自来也はゆっくりと席を立ち外に出た。冷たい風が頬に当たったが少しも熱は奪われない。自来也は瞬きを一度した。甘い匂い。顔を上げるとすぐ目の前に彼女が歩いていた。髪を靡かせて軽い足取りで、数歩後ろにいる自分をちらちら振り返りながら目を細めて笑っている。手を繋ぎたい。そう思って彼女の手を取ろうとしたが、ものの見事に地面へ頭から突進した。我に返り、慌てて見上げたがそこには誰もいない。──我ながら重症。自来也は立ち上がり、危うい足取りで彼女の家へ向かった。
ドンドンと強めに扉をノックした後に一度自来也は深呼吸をした。酔っているおかげで勢いはある。すると中からはい、と女の声がした。間違いなく小雪である。彼女が鍵を解除した途端自来也はドアノブを掴み、それを力任せに開け、小雪の心底驚いた顔をこの目に焼き付けた。そしてあの嫌な顔をされる前に彼女の顎を指で掴み、膨よかな唇に自分の唇を押し付けた。見開かれた小雪の両目が持つ銀色の虹彩は正に宝石だ。自分とは違う目。目が合うと思わず呼吸を忘れてしまう。近くで見ると一層神々しさを感じるその双眸に己の姿を見ると、自来也は満足気にゆっくりと目を閉じた。
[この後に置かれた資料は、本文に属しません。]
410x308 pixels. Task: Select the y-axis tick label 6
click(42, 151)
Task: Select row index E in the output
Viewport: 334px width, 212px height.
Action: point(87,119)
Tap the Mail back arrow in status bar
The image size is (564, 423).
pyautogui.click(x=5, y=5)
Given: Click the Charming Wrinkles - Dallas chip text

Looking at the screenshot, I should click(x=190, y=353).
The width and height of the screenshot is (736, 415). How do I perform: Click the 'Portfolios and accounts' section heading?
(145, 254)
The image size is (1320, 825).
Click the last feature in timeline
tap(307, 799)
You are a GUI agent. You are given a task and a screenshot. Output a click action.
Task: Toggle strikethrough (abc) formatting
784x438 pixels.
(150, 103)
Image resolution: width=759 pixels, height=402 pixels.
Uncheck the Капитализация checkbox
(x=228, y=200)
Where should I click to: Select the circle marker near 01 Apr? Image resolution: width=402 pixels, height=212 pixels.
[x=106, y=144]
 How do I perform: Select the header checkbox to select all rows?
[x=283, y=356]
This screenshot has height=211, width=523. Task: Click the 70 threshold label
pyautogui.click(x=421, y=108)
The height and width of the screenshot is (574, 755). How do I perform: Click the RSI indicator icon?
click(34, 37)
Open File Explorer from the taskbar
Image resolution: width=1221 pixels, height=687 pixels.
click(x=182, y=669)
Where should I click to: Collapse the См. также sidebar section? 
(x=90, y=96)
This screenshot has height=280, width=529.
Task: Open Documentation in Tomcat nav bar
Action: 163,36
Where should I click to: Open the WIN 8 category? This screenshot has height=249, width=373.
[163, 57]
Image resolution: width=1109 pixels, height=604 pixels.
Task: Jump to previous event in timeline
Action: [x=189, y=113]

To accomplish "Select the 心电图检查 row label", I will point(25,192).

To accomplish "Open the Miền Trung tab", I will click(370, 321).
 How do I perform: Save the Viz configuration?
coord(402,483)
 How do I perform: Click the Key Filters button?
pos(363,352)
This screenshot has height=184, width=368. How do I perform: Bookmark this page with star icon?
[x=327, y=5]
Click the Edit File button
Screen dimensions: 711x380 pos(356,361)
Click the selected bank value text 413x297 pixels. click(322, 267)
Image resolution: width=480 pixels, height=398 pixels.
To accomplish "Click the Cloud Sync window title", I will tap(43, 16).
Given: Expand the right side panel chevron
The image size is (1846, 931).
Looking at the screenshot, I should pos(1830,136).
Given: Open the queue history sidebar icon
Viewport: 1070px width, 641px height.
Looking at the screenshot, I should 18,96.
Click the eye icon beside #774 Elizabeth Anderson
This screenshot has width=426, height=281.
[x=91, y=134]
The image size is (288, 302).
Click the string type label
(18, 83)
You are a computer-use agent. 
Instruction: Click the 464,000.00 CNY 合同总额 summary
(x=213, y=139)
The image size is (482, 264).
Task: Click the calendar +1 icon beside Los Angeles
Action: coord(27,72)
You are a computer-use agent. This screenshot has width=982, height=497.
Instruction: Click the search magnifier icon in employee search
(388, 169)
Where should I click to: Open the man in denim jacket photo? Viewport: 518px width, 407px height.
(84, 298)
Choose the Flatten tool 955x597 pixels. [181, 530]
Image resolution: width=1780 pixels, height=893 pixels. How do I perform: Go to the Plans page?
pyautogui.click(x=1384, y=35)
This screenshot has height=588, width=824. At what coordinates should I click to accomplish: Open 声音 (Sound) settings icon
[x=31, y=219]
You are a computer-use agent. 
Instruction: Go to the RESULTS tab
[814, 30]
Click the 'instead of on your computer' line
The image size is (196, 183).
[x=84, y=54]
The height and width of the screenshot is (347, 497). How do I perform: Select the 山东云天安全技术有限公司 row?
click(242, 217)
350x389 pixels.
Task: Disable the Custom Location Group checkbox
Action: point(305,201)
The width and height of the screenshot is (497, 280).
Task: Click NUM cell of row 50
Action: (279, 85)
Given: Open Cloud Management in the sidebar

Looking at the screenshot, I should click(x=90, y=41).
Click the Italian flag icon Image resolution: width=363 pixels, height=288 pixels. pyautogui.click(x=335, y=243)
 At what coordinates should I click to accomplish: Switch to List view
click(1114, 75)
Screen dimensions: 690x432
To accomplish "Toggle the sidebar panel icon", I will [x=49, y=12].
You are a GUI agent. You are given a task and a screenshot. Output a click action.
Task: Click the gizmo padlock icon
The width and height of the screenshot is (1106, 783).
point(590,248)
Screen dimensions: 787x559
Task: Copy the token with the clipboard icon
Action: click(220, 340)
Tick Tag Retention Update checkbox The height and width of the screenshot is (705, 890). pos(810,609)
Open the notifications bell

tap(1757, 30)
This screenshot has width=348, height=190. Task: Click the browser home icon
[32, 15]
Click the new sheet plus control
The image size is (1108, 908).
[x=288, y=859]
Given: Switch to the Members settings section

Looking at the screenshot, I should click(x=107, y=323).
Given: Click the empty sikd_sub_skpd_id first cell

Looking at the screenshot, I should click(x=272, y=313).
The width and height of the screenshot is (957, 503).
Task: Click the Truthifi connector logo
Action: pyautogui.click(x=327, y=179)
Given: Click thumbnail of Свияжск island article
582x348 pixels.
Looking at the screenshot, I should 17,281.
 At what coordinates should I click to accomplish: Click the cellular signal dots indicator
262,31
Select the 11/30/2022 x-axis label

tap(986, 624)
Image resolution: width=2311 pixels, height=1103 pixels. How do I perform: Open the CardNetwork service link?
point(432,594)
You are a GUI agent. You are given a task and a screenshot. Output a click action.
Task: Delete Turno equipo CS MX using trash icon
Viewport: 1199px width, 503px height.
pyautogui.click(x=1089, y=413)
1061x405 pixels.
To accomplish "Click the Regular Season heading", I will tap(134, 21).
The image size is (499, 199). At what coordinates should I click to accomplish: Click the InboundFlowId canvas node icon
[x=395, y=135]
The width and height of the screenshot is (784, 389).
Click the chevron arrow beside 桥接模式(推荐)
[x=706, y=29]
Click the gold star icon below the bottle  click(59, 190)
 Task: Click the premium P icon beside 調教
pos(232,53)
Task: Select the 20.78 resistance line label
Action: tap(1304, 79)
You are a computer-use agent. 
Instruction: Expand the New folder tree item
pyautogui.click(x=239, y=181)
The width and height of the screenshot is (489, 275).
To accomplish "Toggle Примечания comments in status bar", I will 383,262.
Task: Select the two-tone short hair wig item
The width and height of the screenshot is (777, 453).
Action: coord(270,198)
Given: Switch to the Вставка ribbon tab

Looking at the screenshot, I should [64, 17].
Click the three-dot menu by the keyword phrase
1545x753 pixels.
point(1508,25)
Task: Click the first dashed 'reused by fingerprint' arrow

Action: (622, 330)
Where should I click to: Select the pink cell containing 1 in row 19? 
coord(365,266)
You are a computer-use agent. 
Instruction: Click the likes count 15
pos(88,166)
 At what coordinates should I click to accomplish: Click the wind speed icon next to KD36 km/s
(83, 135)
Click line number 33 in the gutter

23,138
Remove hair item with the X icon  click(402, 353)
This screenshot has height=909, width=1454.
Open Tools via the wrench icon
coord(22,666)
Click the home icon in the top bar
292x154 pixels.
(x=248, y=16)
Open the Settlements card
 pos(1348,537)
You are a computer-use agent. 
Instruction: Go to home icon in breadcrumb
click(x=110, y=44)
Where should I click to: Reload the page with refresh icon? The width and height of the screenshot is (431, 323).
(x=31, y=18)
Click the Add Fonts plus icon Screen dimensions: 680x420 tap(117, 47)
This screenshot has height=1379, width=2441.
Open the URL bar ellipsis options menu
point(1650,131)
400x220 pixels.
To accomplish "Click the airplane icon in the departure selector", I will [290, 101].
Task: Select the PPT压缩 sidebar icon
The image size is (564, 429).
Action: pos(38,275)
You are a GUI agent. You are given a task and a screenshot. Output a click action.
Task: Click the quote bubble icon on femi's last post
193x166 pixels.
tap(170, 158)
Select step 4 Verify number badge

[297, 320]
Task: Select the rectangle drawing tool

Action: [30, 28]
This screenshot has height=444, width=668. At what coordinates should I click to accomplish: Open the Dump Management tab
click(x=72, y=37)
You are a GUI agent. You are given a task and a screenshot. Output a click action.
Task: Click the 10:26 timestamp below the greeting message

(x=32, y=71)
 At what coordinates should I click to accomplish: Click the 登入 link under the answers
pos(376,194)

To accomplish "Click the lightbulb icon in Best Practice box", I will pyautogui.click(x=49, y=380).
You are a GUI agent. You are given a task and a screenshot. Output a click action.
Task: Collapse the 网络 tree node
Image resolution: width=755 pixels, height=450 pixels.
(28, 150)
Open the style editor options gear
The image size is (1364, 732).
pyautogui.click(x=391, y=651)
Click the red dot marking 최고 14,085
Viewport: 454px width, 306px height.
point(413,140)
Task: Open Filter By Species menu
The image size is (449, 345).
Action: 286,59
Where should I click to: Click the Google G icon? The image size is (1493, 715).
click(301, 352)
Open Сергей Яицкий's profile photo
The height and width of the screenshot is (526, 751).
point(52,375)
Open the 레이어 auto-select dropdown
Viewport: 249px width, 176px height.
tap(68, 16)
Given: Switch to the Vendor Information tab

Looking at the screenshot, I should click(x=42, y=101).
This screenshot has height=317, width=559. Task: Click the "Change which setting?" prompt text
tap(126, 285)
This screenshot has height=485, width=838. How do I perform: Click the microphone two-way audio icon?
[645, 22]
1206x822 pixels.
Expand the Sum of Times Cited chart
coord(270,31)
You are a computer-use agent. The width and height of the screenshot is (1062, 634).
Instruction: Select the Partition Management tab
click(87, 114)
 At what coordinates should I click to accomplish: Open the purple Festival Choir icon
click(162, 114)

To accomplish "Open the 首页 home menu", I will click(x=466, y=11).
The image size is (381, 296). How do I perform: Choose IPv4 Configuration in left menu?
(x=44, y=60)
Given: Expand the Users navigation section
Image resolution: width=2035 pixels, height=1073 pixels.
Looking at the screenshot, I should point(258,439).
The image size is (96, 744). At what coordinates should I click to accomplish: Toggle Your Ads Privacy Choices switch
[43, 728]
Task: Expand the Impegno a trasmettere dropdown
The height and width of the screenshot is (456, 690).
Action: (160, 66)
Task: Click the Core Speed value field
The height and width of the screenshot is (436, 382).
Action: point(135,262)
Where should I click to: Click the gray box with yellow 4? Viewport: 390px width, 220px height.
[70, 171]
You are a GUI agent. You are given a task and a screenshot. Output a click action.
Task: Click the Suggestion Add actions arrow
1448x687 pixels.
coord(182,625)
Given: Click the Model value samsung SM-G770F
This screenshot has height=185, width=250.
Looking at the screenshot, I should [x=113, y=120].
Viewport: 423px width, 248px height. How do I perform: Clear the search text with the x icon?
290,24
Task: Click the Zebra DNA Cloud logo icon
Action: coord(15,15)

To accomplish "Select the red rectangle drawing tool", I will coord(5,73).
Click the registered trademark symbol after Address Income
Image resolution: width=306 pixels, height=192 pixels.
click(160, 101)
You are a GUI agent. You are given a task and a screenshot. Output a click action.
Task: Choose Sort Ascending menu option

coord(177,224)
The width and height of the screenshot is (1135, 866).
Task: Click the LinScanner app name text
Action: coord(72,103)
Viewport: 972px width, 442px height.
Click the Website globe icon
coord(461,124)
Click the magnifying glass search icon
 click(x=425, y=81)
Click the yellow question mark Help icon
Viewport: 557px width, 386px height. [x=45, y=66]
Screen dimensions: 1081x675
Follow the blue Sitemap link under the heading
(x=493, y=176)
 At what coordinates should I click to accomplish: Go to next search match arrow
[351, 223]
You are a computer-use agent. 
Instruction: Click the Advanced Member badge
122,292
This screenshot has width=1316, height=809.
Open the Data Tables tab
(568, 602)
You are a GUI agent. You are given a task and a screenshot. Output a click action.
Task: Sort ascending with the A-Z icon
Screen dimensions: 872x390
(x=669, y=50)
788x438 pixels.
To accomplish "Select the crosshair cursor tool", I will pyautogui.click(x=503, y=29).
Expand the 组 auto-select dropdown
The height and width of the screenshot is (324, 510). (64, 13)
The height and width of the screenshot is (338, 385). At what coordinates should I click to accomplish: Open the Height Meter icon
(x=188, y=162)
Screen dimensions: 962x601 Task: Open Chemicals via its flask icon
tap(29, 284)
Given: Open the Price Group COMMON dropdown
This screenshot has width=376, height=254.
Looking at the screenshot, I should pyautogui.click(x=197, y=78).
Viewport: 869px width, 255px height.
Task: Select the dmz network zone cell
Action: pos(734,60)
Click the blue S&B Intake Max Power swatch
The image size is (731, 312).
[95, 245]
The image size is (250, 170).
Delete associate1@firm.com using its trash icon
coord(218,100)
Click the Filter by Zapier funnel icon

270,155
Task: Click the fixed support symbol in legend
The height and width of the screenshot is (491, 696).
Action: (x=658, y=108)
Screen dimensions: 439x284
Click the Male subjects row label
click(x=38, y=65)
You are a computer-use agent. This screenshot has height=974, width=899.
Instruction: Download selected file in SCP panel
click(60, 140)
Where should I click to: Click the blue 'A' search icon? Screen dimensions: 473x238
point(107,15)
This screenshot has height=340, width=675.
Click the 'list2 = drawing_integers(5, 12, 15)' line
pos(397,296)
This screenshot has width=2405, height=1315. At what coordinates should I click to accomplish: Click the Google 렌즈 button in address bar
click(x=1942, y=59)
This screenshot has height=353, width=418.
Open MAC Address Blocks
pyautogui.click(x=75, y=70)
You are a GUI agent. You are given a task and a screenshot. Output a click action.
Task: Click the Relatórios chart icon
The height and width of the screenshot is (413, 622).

好きだ好きだ好きだ。こんなにも好きなんだ、お前のことが。お前のその目も、髪も、声も。全部、好きだ。ワシはこんなキスしか出来ない。許せ。どんな形でもいいからお前の記憶に残りたいと思うこのワシを許せ。
三忍の一人、自来也は爆音と共に小雪の部屋の壁を突き破り、うっとりする程の綺麗な夜空を舞い、激突した向かいのアパートを全壊させた。悲鳴やら崩壊音の中、うっすらと開けたこの目に映ったのは、大きな穴の向こうにいる小雪であった。──やっぱりいい女。力の加減ってものを知らないが、いい女だのォ。そう思いながら自来也は意識を失った。